Liputan6.com, Jakarta Penyidik Komisi Pemberantasan Korupsi (KPK) kembali memanggil Andy Purnomo terkait kasus dugaan suap jual beli jabatan di Pemerintah Kabupaten (Pemkab) Klaten, Jawa Tengah. Andy merupakan anak dari tersangka Bupati Klaten Sri Hartini.
Pemeriksaan Andy dalam kapasitasnya sebagai anggota DPRD Klaten. Selain Andy, penyidik KPK juga menjadwalkan pemeriksaan terhadap Wakil Bupati Klaten Sri Mulyani.
Advertisement
"Mereka akan diperiksa sebagai saksi untuk tersangka SHT (Sri Hartini) dalam perkara tindak pidana korupsi suap mutasi dan promosi jabatan di Klaten," ujar Juru Bicara KPK Febri Diansyah saat dikonfirmasi, Senin (20/3/2017).

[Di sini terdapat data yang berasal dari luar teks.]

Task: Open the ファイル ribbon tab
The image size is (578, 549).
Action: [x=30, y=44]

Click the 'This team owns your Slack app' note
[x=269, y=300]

KPK juga menjadwalkan pemeriksaan terhadap anggota DPRD Klaten Eko Prasetyo, Kepala Bidang (Kabid) Mutasi pada Badan Kepegawaian Daerah (BKD) Klaten Slamet, pegawai negeri sipil (PNS) Dinas Pertanian Klaten Nugroho Setiawan, dua orang ajudan Edy Dwi Hananto dan Nina Puspitasari, serta dari kalangan swasta Sunarso.

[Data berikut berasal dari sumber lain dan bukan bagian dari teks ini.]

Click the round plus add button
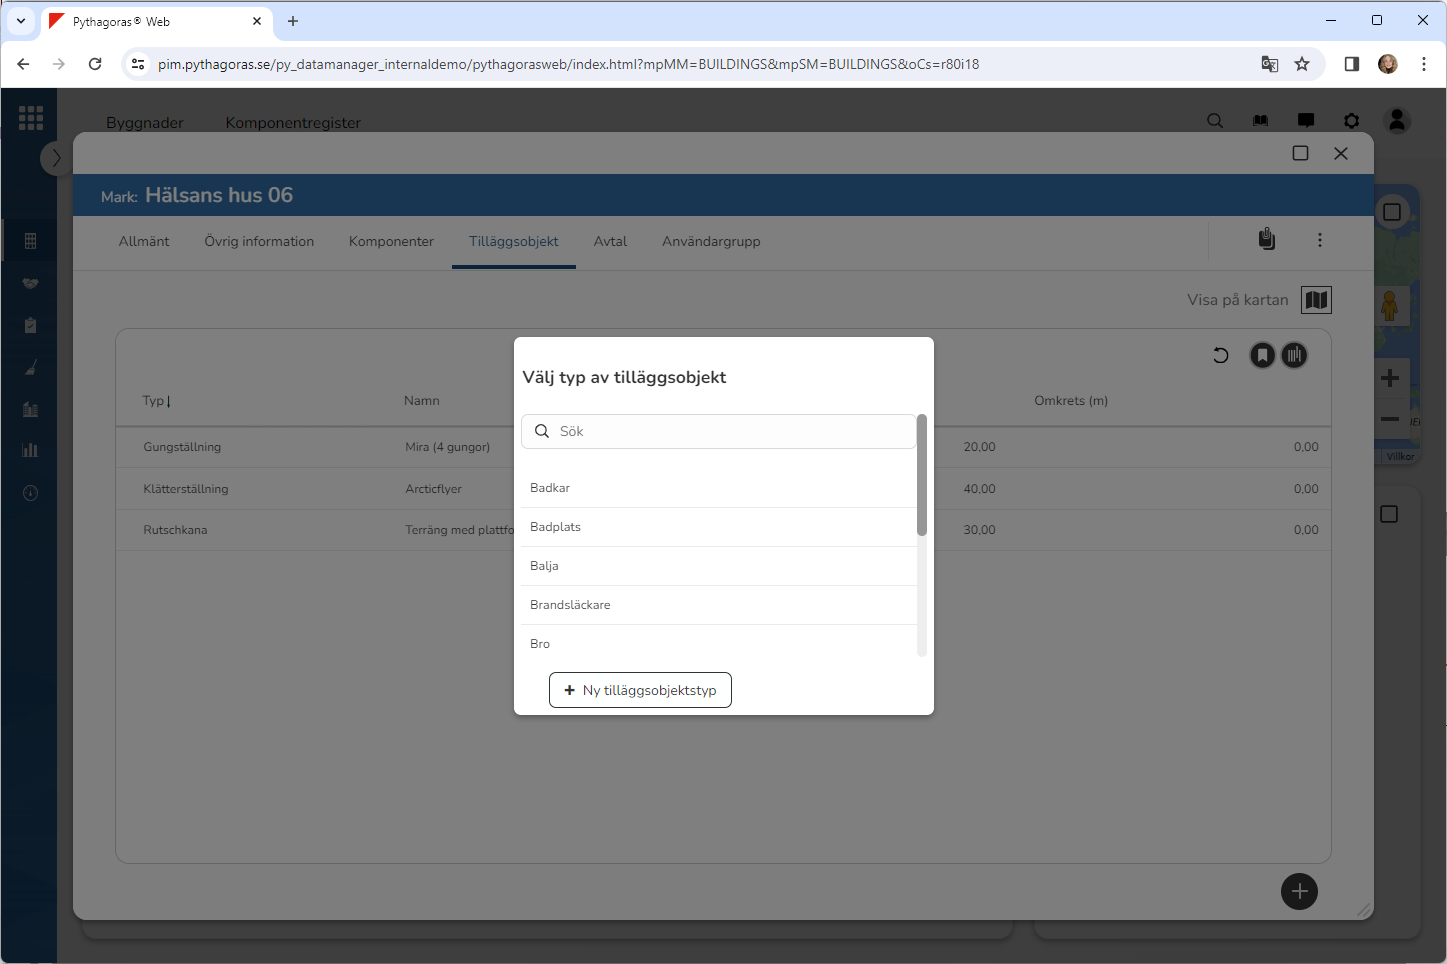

"Semuanya akan diperiksa sebagai saksi untuk tersangka SHT," kata Febri.
Sebelumnya, penyidik sempat menyita uang Rp 3 miliar dari kamar Andy Purnomo. Andy diduga mengetahui dugaan suap jual beli jabatan yang menjerat ibunya, Sri Hartini. "Kami sedang mendalami peran Andy," kata Febri beberapa waktu lalu.
Terima Rp 2 Miliar
KPK resmi menetapkan Bupati Klaten Sri Hartini sebagai tersangka kasus dugaan suap jual-beli jabatan terkait rotasi sejumlah jabatan di Pemkab Klaten. Selain Sri, KPK menetapkan Kepala Seksi Sekolah Menengah Pertama (SMP) Dinas Pendidikan Klaten Suramlan sebagai tersangka.
Sri, bupati yang diusung PDIP, diduga menerima suap sekitar Rp 2 miliar lebih, US$ 5.700, dan 2.035 dolar Singapura dari para pihak yang "memesan" jabatan tertentu.

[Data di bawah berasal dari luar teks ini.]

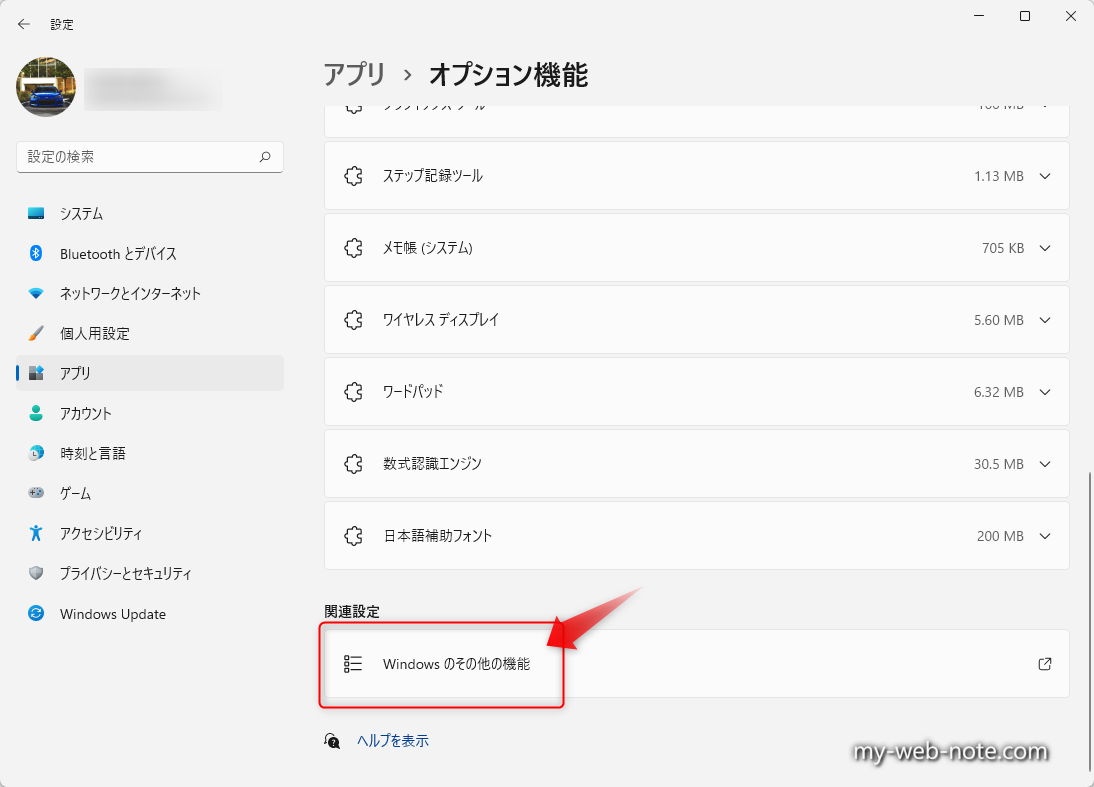Select the ネットワークとインターネット sidebar item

Sebagai penerima suap, Sri dijerat dengan Pasal 12 huruf a atau Pasal 12 huruf b atau Pasal 11 Undang-Undang Nomor 31 Tahun 1999, sebagaimana diubah dalam Undang-Undang Nomor 20 Tahun 2001 tentang Pemberantasan Tindak Pidana Korupsi juncto Pasal 55 ayat 1 ke-1 KUHP juncto Pasal 65 ayat 1 KUHP.
Sedangkan, kepada Suramlan selaku terduga penyuap, KPK menyangkakan Pasal 5 ayat 1 huruf a dan b atau Pasal 13 Undang-Undang Nomor 31 Tahun 1999, sebagaimana diubah dalam Undang-Undang Nomor 20 Tahun 2001 tentang Pemberantasan Tindak Pidana Korupsi.